Location data for elements and text:
+ + + + +
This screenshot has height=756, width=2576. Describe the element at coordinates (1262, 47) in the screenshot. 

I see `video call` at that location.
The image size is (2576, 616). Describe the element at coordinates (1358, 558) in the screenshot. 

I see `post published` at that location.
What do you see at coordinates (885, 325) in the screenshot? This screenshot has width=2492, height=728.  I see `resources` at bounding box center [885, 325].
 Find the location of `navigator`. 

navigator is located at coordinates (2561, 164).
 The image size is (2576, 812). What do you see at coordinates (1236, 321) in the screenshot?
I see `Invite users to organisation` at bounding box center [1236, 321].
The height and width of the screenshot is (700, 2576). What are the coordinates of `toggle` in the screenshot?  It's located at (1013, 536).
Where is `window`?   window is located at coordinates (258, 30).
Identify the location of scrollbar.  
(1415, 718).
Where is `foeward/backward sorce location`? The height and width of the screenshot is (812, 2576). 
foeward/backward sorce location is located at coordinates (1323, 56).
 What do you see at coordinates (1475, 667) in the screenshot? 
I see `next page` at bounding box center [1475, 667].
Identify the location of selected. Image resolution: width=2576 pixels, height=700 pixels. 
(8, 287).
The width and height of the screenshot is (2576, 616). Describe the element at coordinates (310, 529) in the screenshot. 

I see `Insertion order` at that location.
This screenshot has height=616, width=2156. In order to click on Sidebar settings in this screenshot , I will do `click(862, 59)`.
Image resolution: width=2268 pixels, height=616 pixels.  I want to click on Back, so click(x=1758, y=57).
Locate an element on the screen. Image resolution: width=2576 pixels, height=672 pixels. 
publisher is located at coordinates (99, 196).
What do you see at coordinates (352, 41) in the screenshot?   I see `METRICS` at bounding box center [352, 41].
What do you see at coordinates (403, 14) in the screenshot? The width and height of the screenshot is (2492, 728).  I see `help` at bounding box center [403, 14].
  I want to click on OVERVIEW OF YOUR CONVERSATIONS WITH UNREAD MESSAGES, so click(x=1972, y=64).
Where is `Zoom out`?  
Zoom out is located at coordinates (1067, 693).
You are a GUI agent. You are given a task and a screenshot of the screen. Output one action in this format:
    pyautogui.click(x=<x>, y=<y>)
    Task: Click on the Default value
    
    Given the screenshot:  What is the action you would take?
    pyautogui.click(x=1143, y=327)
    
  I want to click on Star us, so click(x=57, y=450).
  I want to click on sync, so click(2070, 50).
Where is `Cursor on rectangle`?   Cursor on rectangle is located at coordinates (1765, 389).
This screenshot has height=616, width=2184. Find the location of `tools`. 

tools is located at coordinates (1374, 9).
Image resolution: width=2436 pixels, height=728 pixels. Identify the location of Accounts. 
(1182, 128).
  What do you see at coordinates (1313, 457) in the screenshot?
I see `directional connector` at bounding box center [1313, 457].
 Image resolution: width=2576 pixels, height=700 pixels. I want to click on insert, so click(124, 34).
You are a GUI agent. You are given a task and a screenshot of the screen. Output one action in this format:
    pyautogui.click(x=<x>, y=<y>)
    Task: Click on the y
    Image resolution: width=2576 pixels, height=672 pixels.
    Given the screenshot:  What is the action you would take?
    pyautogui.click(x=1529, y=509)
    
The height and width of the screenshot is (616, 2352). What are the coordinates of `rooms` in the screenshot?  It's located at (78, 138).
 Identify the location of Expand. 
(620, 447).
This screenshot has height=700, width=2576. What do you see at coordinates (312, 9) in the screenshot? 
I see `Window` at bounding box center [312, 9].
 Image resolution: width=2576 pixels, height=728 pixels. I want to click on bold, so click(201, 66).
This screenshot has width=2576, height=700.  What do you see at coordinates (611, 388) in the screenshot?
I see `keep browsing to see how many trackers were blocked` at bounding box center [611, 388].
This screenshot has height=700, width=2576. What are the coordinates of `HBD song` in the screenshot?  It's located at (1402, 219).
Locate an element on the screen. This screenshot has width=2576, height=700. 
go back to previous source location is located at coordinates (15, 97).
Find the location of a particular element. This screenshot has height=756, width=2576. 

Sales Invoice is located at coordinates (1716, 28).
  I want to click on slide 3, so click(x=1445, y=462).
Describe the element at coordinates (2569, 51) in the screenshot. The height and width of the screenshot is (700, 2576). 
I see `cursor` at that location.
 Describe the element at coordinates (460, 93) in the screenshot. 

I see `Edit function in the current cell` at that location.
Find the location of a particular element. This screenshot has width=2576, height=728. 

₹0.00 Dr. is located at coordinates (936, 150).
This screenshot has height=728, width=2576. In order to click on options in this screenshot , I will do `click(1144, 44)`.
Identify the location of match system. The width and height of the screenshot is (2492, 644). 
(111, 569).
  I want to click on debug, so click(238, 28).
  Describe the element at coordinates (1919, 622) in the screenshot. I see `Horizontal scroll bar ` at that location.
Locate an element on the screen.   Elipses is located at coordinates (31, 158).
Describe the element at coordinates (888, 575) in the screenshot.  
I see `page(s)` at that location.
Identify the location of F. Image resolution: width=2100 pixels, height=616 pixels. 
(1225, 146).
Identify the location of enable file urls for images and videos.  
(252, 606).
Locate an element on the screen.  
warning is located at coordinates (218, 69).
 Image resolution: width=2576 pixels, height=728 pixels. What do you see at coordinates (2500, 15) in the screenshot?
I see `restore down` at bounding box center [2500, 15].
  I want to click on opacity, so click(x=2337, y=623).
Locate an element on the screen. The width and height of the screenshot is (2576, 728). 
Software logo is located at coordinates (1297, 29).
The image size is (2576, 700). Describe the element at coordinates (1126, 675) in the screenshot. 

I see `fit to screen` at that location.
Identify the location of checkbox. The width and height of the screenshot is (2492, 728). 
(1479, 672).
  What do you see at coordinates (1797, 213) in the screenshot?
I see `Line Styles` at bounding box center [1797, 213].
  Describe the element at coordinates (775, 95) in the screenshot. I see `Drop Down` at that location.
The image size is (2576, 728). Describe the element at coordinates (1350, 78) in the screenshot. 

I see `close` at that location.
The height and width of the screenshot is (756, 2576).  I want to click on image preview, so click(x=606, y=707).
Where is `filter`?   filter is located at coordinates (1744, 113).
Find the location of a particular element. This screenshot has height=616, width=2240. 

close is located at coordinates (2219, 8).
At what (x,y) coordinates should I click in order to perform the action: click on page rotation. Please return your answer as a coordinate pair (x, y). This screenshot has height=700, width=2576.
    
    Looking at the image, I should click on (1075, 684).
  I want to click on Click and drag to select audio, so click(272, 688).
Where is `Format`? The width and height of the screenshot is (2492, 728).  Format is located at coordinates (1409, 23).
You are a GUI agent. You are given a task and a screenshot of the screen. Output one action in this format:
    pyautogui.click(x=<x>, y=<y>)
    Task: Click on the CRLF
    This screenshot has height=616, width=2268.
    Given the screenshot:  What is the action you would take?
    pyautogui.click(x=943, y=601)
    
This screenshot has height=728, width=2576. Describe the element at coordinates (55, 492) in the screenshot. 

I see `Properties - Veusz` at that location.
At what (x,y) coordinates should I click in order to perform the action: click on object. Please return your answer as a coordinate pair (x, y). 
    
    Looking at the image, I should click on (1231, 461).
+ + + + +
§ **Set exercise**:
Arrange the lines of the records above as a numbered list, starting with the line containing "has width=2576, height=728." and continuing through the line containing "This screenshot has height=728, width=2576. In", and leave out any blank lines.

§ **Solution to the problem**:
1. Find the location of a particular element. This screenshot has width=2576, height=728. 
2. ₹0.00 Dr. is located at coordinates (936, 150).
3. This screenshot has height=728, width=2576. In order to click on options in this screenshot , I will do `click(1144, 44)`.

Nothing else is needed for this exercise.